De acordo com a Justiça do Trabalho, o fato ocorreu em maio de 2018, ocasião em que o funcionário precisaria se ausentar da atividade que exercia na empresa para participar do velório que era realizado na cidade de Tapiraí, distante cerca de 170 km de Divinópolis. No entanto, ele teve o pedido negado.

O Tribunal Regional do Trabalho (TRT) disse que a empresa entrou com recurso e pediu a exclusão da indenização por danos morais, além de ter negado o fato de não ter permitido a ausência do empregado e apontou contradições no depoimento pessoal do trabalhador.

No entanto, para o juiz Flávio, relator no processo, a certidão de óbito do sogro aponta o falecimento no dia 13/5/2018 às 11h na cidade de São Paulo, com sepultamento marcado no cemitério de Tapiraí em Minas Gerais.

“Verifica-se, entretanto, que o profissional iniciou a prestação dos serviços naquele dia às 21h32, conforme se observa no cartão de ponto, de onde se conclui que ele efetivamente não pôde comparecer no enterro de seu sogro”, explicou o juiz.

Direito de interrupção do contrato de trabalho

O magistrado ressaltou que, em momento algum, o trabalhador afirmou que compareceu ao velório do sogro, como sugeriu a empregadora em oportunidades de recurso.

“Apenas informou que o óbito ocorreu em São Paulo e que se encontrava no interior de Minas Gerais, momento em que solicitou ao supervisor a substituição, para participar dos rituais de despedidas do parente. E, ante a negativa, pleiteou que alguém se mantivesse no posto de trabalho até o retorno”, ressaltou o juiz.

Para o magistrado, ainda que se considere que o trabalhador tenha participado do velório por curto espaço de tempo, considerando a ordem cronológica dos fatos, ainda assim a empresa estaria cometendo ato ilícito. “Ele tinha o direito protestativo de se ausentar das atividades laborais, o que lhe foi cerceado”.

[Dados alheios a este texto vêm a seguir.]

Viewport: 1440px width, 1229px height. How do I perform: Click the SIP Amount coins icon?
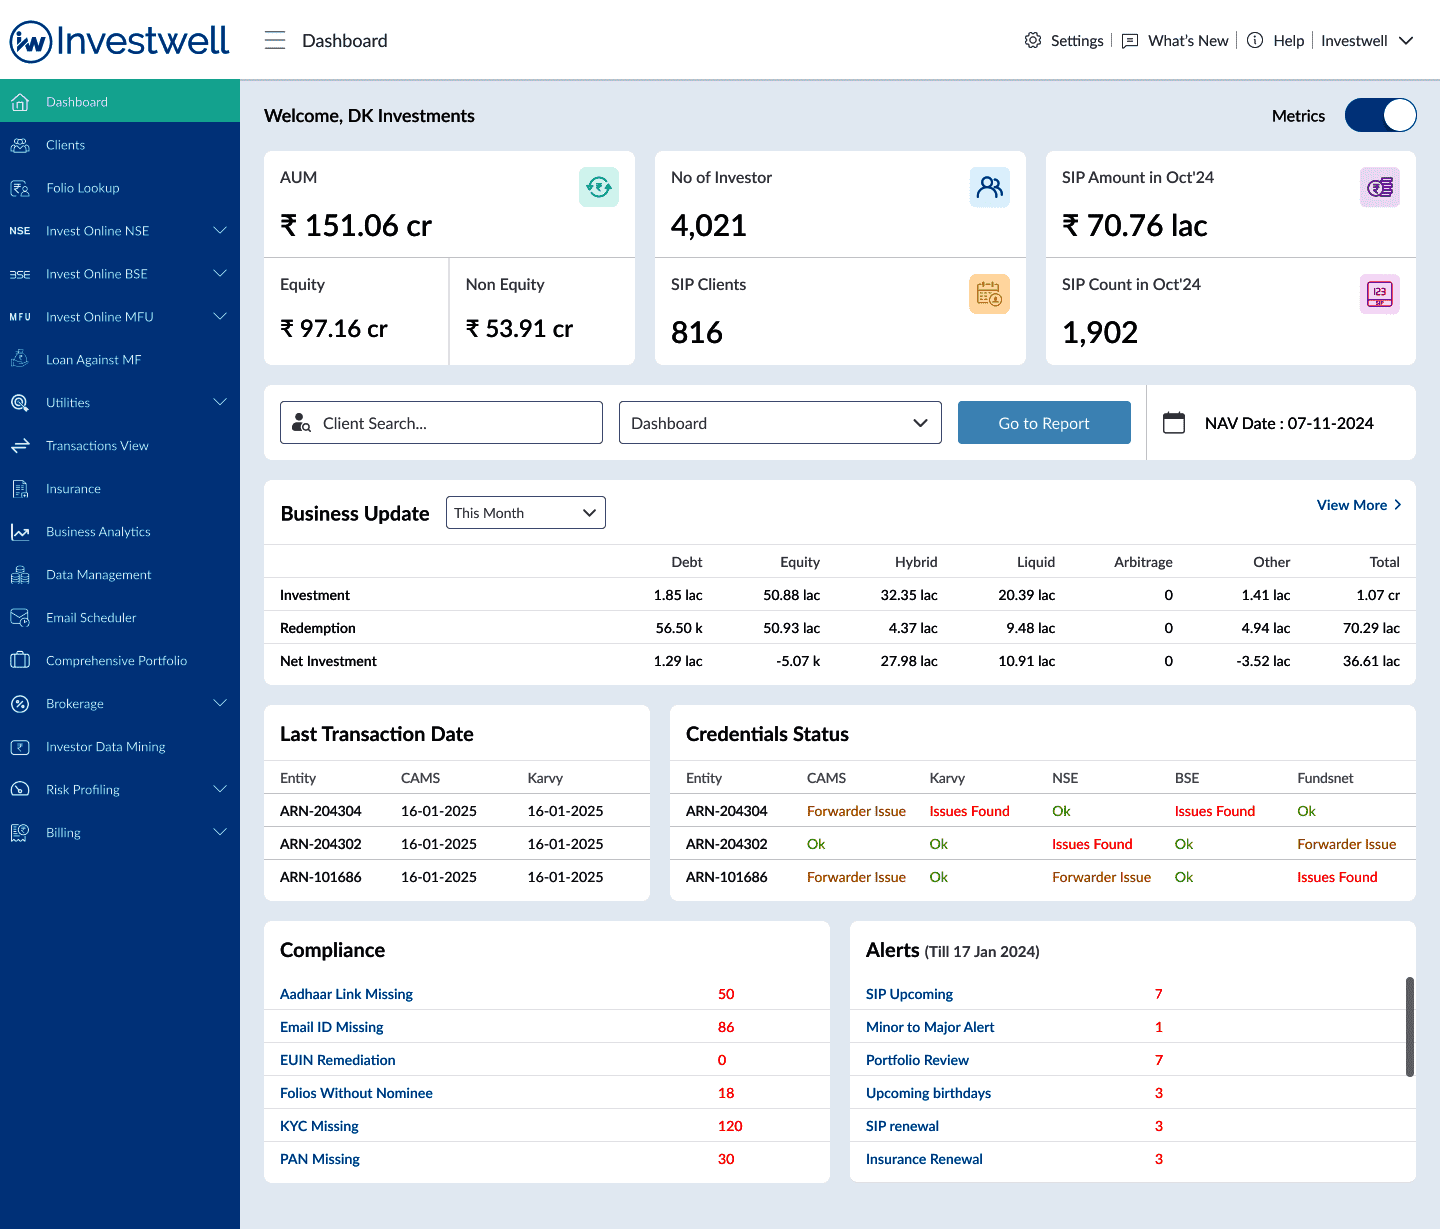pos(1379,187)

Segundo o julgador, o sogro é considerado “ascendente por afinidade”, na linha reta, atraindo o direito à interrupção do contrato de trabalho pelo prazo de dois dias, nos termos do artigo 473, I, da CLT.

“Mesmo que assim não fosse, o próprio instrumento coletivo firmado pela empresa prevê o direito do trabalhador de se ausentar do serviço, sem prejuízo do salário, por um dia, em caso de falecimento de sogro ou sogra”.

Dano moral

Portanto, para o juiz ficou caracterizado o ato ilícito por parte da empregadora, que sonegou o direito legal de interrupção do contrato de trabalho.

“O dano moral resta evidente. Trata-se de conduta patronal ilícita e desprovida de mínima dose de espírito de humanidade. A perda de um parente impacta no íntimo dos familiares, trazendo angústia. É momento de luto, minimizado, no possível, pelo aconchego familiar, no que interferiu ilicitamente a empregadora ao não conceder o espaço temporal legalmente previsto para recomposição dos sentimentos junto ao convívio integral como os entes queridos”.

Por isso, para o juiz, ex-empregado tem direito a uma compensação pelo dano moral sofrido, nos termos do artigo 186 do Código Civil. Ele então manteve a condenação de R$ 4 mil fixada em primeiro grau, negando o provimento aos recursos do trabalhador e da empresa.

Segundo o juiz, a indenização deve ser fixada, considerando alguns critérios, como a extensão e gravidade da lesão, o grau de culpa do ofensor, o bem jurídico tutelado e a situação econômica das partes, para que se possa restabelecer o equilíbrio rompido.

Não houve recurso ao Tribunal Superior do Trabalho (TST), contudo já foi iniciada a fase de execução.